2. The environmentally friendly recycled concrete of claim 1, wherein: the health-care food is mainly prepared from the following raw materials in parts by weight: 20 parts of Portland cement, 15 parts of recycled powder, 30 parts of recycled fine aggregate, 150 parts of recycled coarse aggregate, 25 parts of EVA emulsion, 9 parts of clay, 4 parts of sodium lignosulfonate and 18 parts of aluminum silicate ceramic fiber.

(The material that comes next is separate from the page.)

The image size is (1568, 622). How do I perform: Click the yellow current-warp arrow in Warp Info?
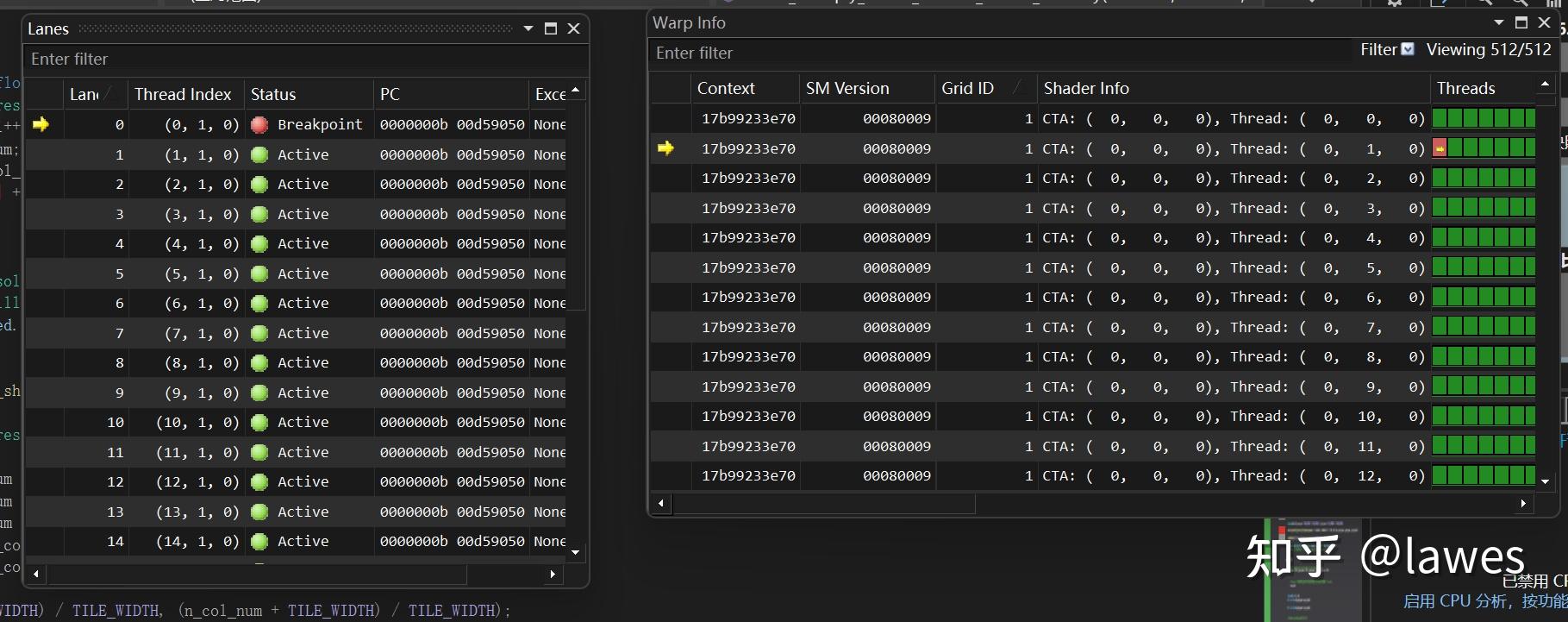[x=665, y=148]
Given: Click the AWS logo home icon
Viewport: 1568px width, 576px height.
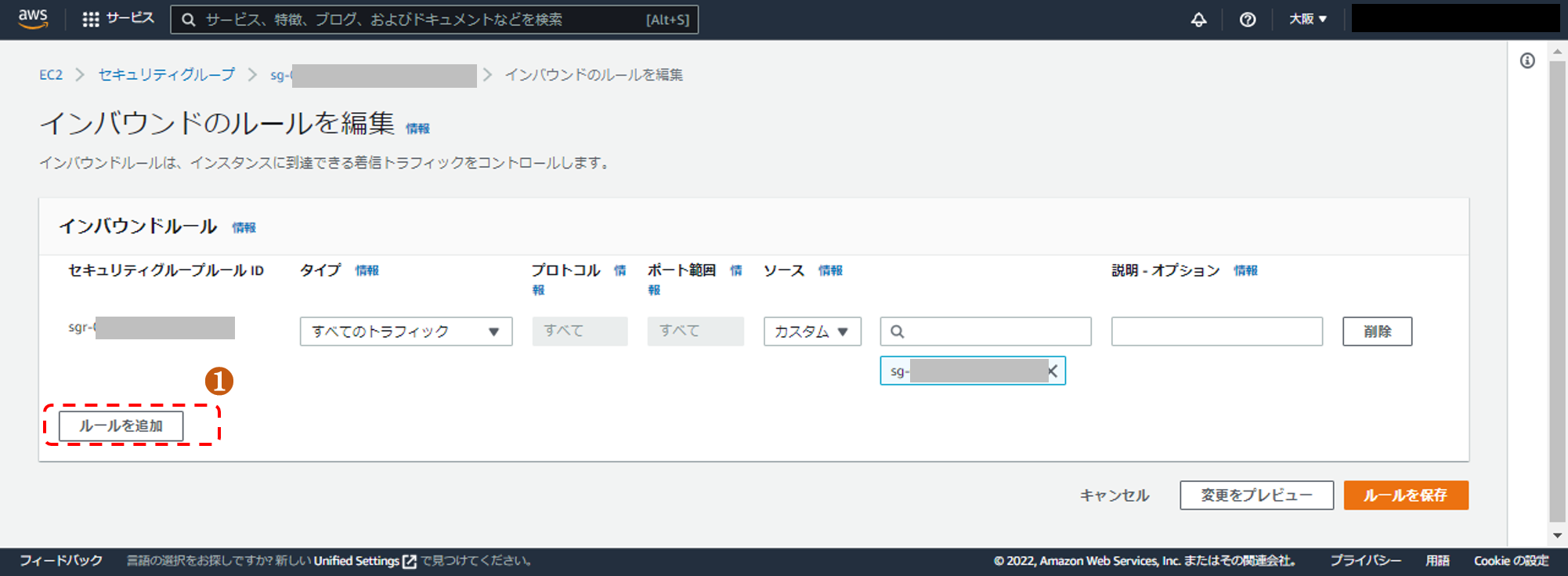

3. The environmentally friendly recycled concrete of claim 1 or 2, wherein: the method mainly comprises the following steps:

(1) primarily crushing waste concrete or building garbage by using a crusher, and collecting dust by using a cloth bag dust collector after magnetic separation and iron removal to obtain regenerated powder;

(2) weighing the recycled fine aggregate, the recycled coarse aggregate, the EVA emulsion and the clay with corresponding weight, and mixing and stirring under the pressure of 1.2Mpa to obtain a mixture A;

(3) weighing the Portland cement, the regenerated powder and the aluminum silicate ceramic fiber in corresponding weight, adding a proper amount of water, and stirring to obtain a mixture B;

(4) spreading mixture B on the upper part and the lower part, spreading mixture A on the upper part, and fusing the mixture B and the mixture A by vacuum pressurization for 30-40min under 2.5 Mpa;

(5) adding sodium lignosulfonate after vacuum pressurization, and stirring for 20-30min to obtain the finished concrete.